==== PROVIDED RECORDS

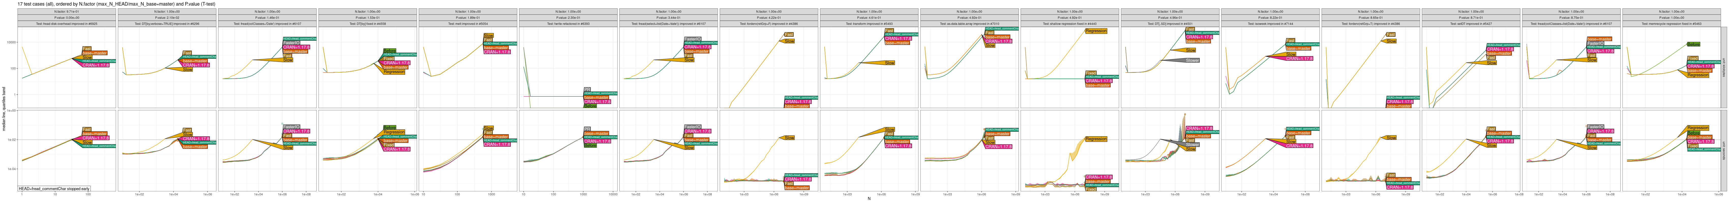This screenshot has width=1729, height=203.
Task: Click the 'Test: setDT improved in #5427' header
Action: pyautogui.click(x=1471, y=23)
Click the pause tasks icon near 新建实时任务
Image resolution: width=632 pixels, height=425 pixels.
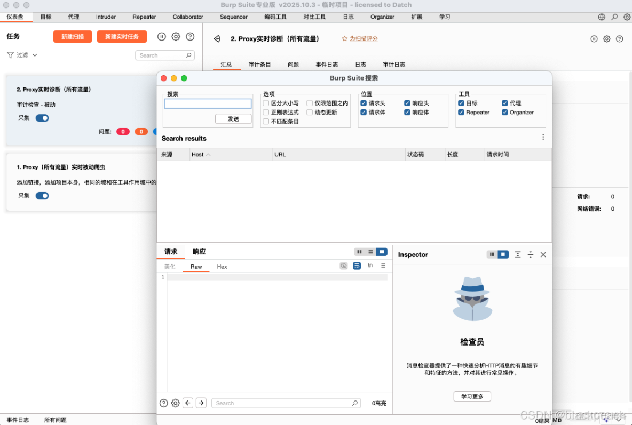pos(162,36)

========

▶ [WRITTEN EXERCISE]:
Substitute "button" for "icon" throughout the items above and change nothing else. Leave the pictures out of your answer.

▶ [SOLUTION FOR THIS TASK]:
This screenshot has width=1729, height=203.
Task: Click the 'Test: setDT improved in #5427' header
Action: pyautogui.click(x=1471, y=23)
Click the pause tasks button near 新建实时任务
Image resolution: width=632 pixels, height=425 pixels.
pos(162,36)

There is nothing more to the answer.